電子写真感光体1の表面は、回転過程において、帯電手段3により、正又は負の所定電位に帯電される。次いで、帯電された電子写真感光体1の表面には、露光手段(不図示)から像露光光4が照射され、目的の画像情報に対応した静電潜像が形成される。像露光光4は、例えば、スリット露光やレーザビーム走査露光などの露光手段から出力される、目的の画像情報の時系列電気デジタル画像信号に対応して強度変調された光である。
電子写真感光体1の表面に形成された静電潜像は、現像手段5内に収容されたトナーで現像(正規現像又は反転現像)され、電子写真感光体1の表面にはトナー像が形成される。電子写真感光体1の表面に形成されたトナー像は、転写手段6により、転写材7に転写される。このとき、転写手段6には、バイアス電源(不図示)からトナーの保有電荷とは逆極性のバイアス電圧が印加される。また、転写材7が紙である場合、転写材7は給紙部(不図示)から取り出されて、電子写真感光体1と転写手段6との間に電子写真感光体1の回転と同期して給送される。

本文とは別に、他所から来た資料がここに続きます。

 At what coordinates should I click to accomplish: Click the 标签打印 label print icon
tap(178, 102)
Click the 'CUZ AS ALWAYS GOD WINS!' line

電子写真感光体1からトナー像が転写された転写材7は、電子写真感光体1の表面から分離された後、定着手段8へ搬送されて、トナー像の定着処理を受けることにより、画像形成物(プリント、コピー)として電子写真装置の外へプリントアウトされる。転写材7にトナー像を転写した後の電子写真感光体1の表面は、クリーニング手段9により、残存するトナー(転写残りトナー)などの付着物の除去を受けて清浄される。近年開発されているクリーナレスシステムにより、転写残りトナーを直接、現像器などで除去することもできる。さらに、電子写真感光体1の表面は、前露光手段(不図示)からの前露光光10により除電処理された後、繰り返し画像形成に使用される。なお、帯電手段3が帯電ローラなどを用いた接触帯電手段である場合は、前露光手段は必ずしも必要ではない。本発明においては、上述の電子写真感光体1、帯電手段3、現像手段5及びクリーニング手段9などの構成要素のうち、複数の構成要素を容器に納めて一体に支持してプロセスカートリッジを形成することができる。さらに、このプロセスカートリッジは電子写真装置の本体に対して着脱自在に構成することができる。例えば、帯電手段3、現像手段5及びクリーニング手段9から選択される少なくとも1つを電子写真感光体1とともに一体に支持してカートリッジ化することができる。さらに、電子写真装置本体のレールなどの案内手段12を用いて電子写真装置本体に着脱自在なプロセスカートリッジ11とすることができる。像露光光4は、電子写真装置が複写機やプリンタである場合には、原稿からの反射光や透過光であってもよい。又は、センサーで原稿を読み取り、信号化し、この信号に従って行われるレーザビームの走査、LEDアレイの駆動もしくは液晶シャッターアレイの駆動などにより放射される光であってもよい。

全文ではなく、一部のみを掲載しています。